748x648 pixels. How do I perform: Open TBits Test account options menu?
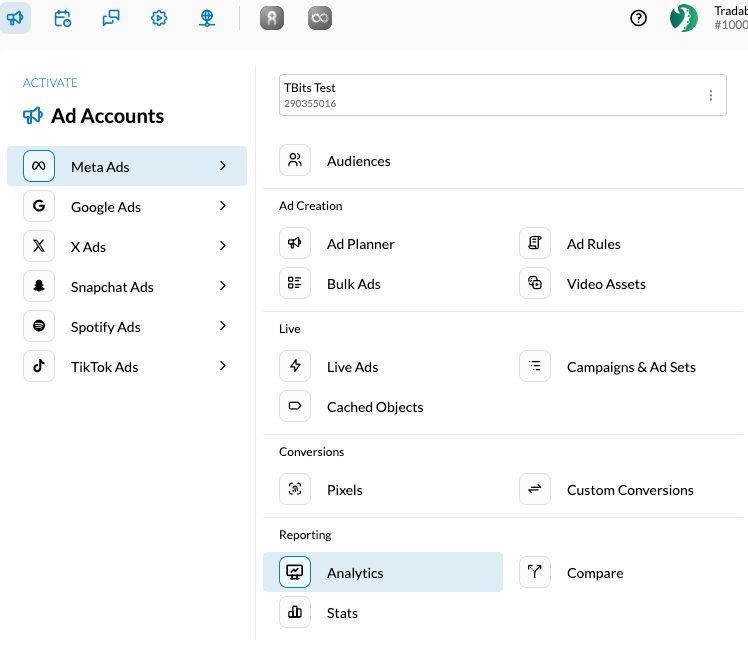click(711, 95)
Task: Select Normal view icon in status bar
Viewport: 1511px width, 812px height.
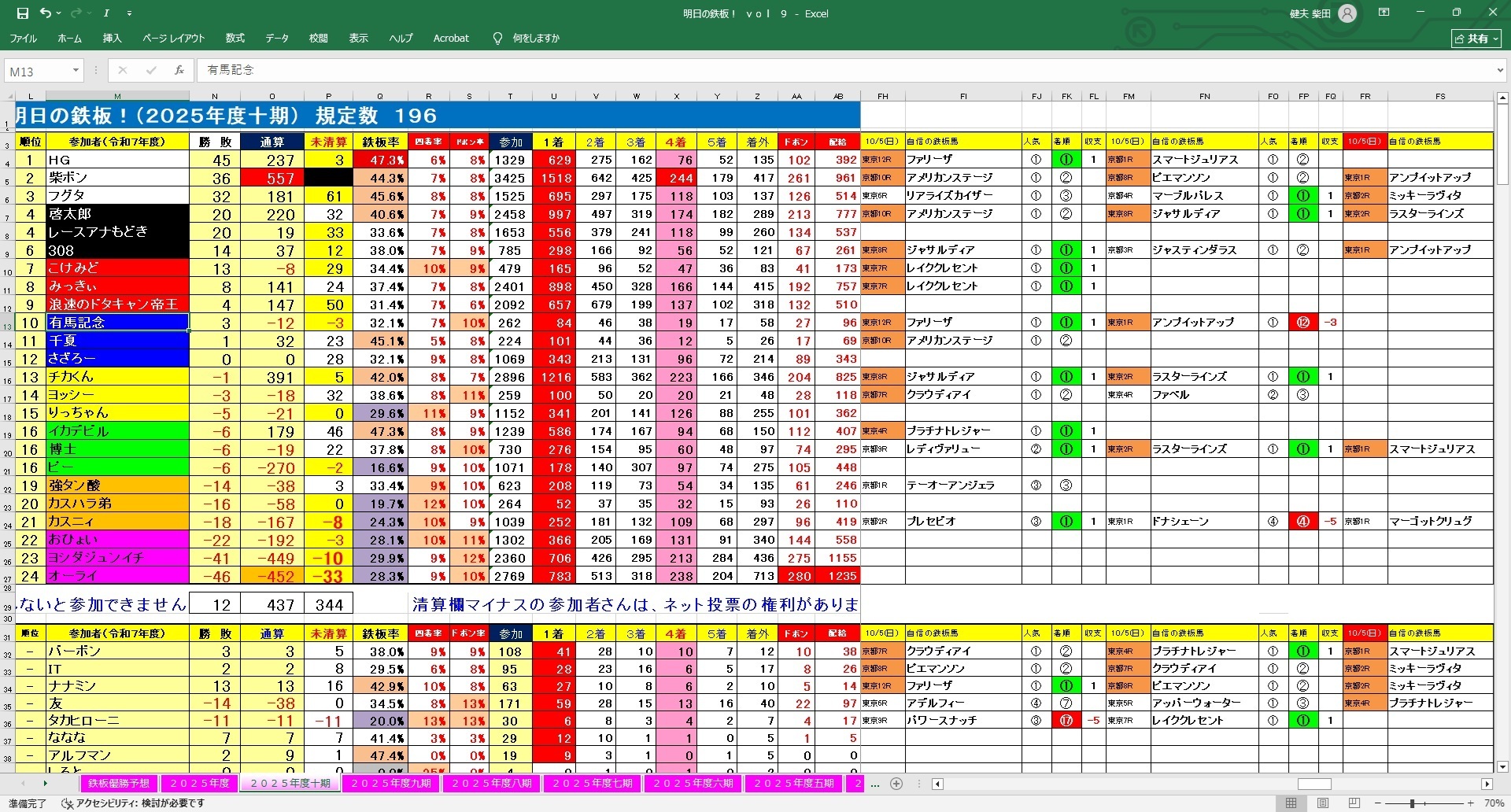Action: (1291, 803)
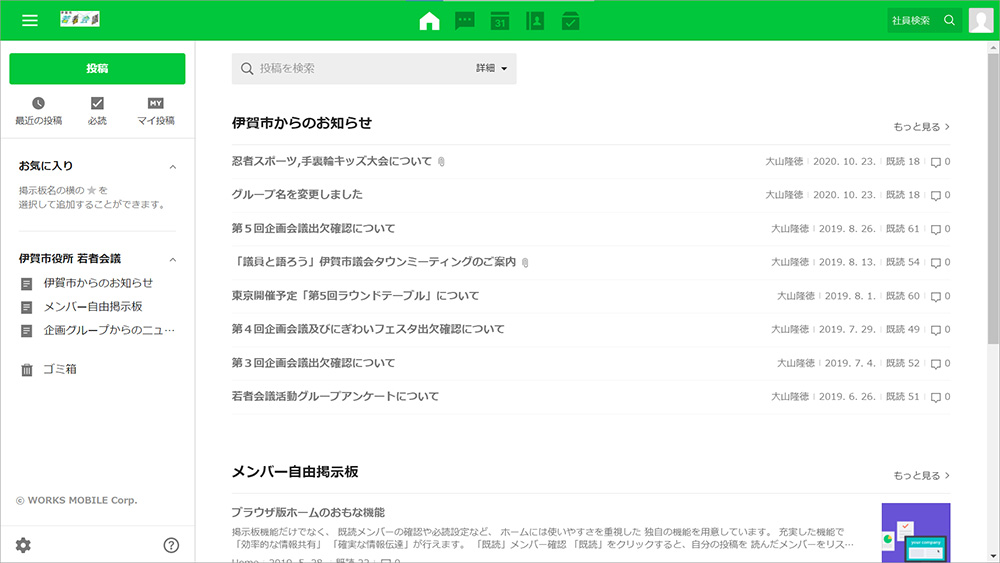Go to Home via the house icon
This screenshot has width=1000, height=563.
coord(430,21)
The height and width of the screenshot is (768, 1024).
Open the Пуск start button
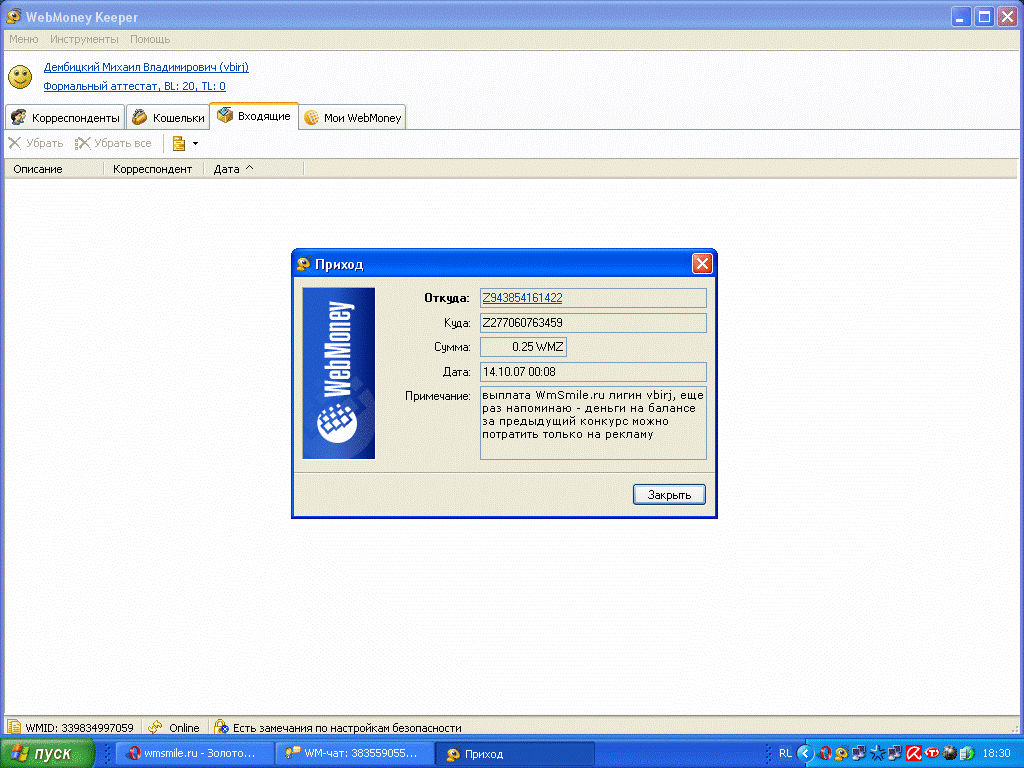click(48, 753)
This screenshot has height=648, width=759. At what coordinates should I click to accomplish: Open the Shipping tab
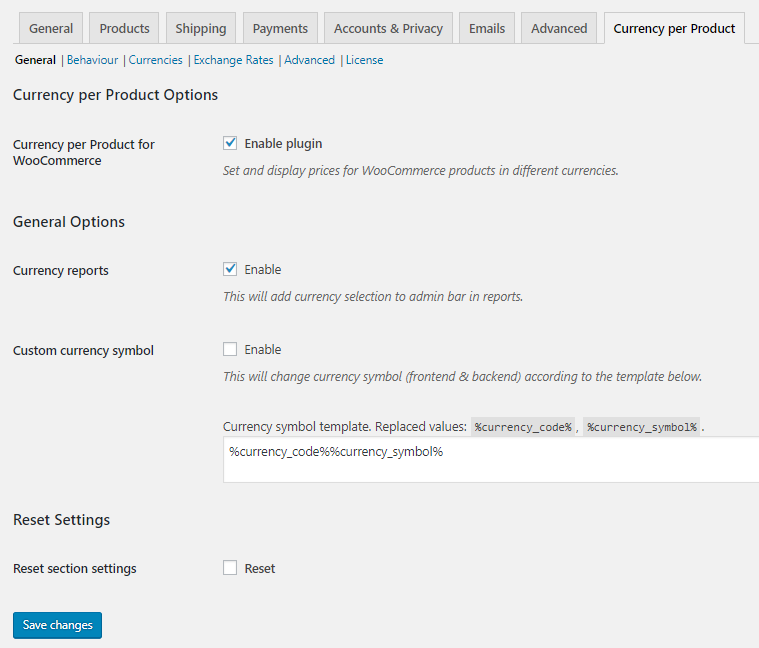[x=201, y=28]
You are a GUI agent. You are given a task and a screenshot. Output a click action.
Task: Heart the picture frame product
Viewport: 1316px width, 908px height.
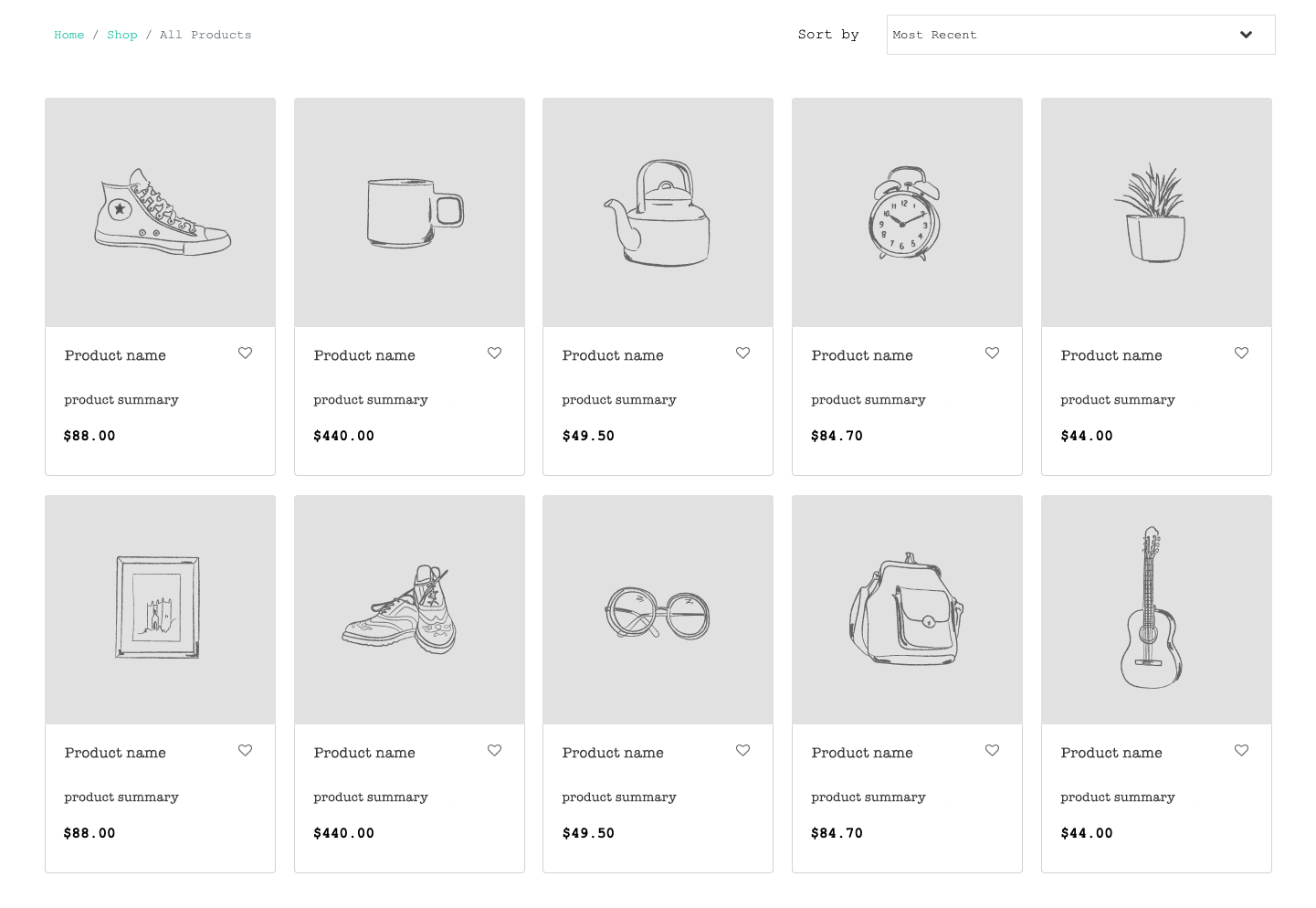click(x=245, y=751)
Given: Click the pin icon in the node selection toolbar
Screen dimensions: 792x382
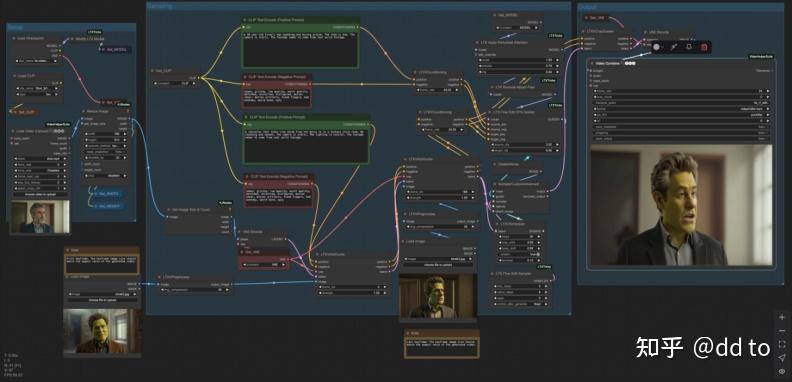Looking at the screenshot, I should coord(673,47).
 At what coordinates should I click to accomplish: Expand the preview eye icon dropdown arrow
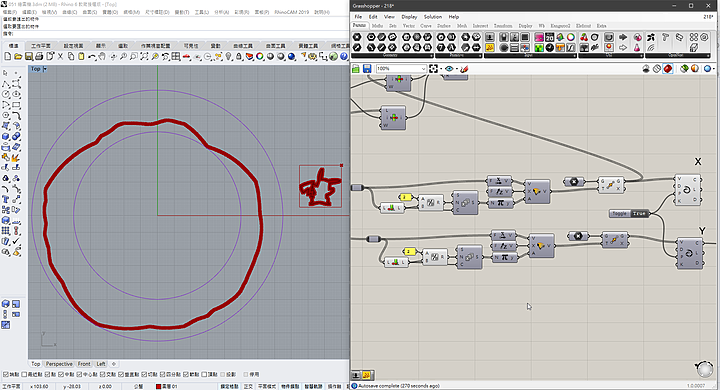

--- Exercise directions ---
An exact repeat of the listing above, pictures excluded, is the answer.

--- Answer to this task ---
748x648 pixels. How do I perform: Open TBits Test account options menu?
click(711, 95)
Task: Select Normal view icon in status bar
Viewport: 1511px width, 812px height.
Action: (1291, 803)
Go to Home via the house icon
This screenshot has width=1000, height=563.
coord(430,21)
The height and width of the screenshot is (768, 1024).
Open the Пуск start button
click(48, 753)
This screenshot has height=648, width=759. At what coordinates should I click to accomplish: Open the Shipping tab
[x=201, y=28]
You are a GUI agent. You are given a task and a screenshot. Output a click action.
Task: Heart the picture frame product
Viewport: 1316px width, 908px height.
click(x=245, y=751)
Given: Click the pin icon in the node selection toolbar
Screen dimensions: 792x382
Looking at the screenshot, I should coord(673,47).
 At what coordinates should I click to accomplish: Expand the preview eye icon dropdown arrow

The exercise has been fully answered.